BEGIN

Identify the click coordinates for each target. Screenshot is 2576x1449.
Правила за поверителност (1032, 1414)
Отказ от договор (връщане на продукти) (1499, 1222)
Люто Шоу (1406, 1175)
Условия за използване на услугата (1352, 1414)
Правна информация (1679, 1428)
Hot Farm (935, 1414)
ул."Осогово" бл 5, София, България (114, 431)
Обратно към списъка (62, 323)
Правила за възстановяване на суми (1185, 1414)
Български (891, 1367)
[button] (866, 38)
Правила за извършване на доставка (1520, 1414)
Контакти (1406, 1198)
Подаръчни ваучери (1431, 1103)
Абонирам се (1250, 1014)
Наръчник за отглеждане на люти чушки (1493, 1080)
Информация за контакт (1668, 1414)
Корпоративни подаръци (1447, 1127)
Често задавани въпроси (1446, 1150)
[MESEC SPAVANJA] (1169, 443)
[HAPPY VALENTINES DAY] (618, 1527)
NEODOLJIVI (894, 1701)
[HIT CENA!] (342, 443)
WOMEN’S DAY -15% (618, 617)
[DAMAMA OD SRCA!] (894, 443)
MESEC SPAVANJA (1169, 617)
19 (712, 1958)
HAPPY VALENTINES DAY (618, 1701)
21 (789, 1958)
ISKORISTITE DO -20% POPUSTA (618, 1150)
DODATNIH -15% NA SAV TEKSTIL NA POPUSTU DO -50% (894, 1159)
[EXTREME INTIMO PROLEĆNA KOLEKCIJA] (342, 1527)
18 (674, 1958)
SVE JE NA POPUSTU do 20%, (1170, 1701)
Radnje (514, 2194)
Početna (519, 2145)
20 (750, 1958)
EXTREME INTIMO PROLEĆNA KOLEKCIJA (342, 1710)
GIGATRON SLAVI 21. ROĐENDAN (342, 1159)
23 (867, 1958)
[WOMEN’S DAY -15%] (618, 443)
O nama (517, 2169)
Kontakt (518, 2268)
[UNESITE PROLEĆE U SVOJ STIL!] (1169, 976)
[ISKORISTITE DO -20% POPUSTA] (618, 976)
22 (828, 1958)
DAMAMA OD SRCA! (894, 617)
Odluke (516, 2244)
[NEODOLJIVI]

END

What you have to do - Copy out the entries above again, keeping them exact.

Reply to the task -
Identify the click coordinates for each target. Screenshot is 2576x1449.
Правила за поверителност (1032, 1414)
Отказ от договор (връщане на продукти) (1499, 1222)
Люто Шоу (1406, 1175)
Условия за използване на услугата (1352, 1414)
Правна информация (1679, 1428)
Hot Farm (935, 1414)
ул."Осогово" бл 5, София, България (114, 431)
Обратно към списъка (62, 323)
Правила за възстановяване на суми (1185, 1414)
Български (891, 1367)
[button] (866, 38)
Правила за извършване на доставка (1520, 1414)
Контакти (1406, 1198)
Подаръчни ваучери (1431, 1103)
Абонирам се (1250, 1014)
Наръчник за отглеждане на люти чушки (1493, 1080)
Информация за контакт (1668, 1414)
Корпоративни подаръци (1447, 1127)
Често задавани въпроси (1446, 1150)
[MESEC SPAVANJA] (1169, 443)
[HAPPY VALENTINES DAY] (618, 1527)
NEODOLJIVI (894, 1701)
[HIT CENA!] (342, 443)
WOMEN’S DAY -15% (618, 617)
[DAMAMA OD SRCA!] (894, 443)
MESEC SPAVANJA (1169, 617)
19 (712, 1958)
HAPPY VALENTINES DAY (618, 1701)
21 (789, 1958)
ISKORISTITE DO -20% POPUSTA (618, 1150)
DODATNIH -15% NA SAV TEKSTIL NA POPUSTU DO -50% (894, 1159)
[EXTREME INTIMO PROLEĆNA KOLEKCIJA] (342, 1527)
18 (674, 1958)
SVE JE NA POPUSTU do 20%, (1170, 1701)
Radnje (514, 2194)
Početna (519, 2145)
20 (750, 1958)
EXTREME INTIMO PROLEĆNA KOLEKCIJA (342, 1710)
GIGATRON SLAVI 21. ROĐENDAN (342, 1159)
23 (867, 1958)
[WOMEN’S DAY -15%] (618, 443)
O nama (517, 2169)
Kontakt (518, 2268)
[UNESITE PROLEĆE U SVOJ STIL!] (1169, 976)
[ISKORISTITE DO -20% POPUSTA] (618, 976)
22 (828, 1958)
DAMAMA OD SRCA! (894, 617)
Odluke (516, 2244)
[NEODOLJIVI]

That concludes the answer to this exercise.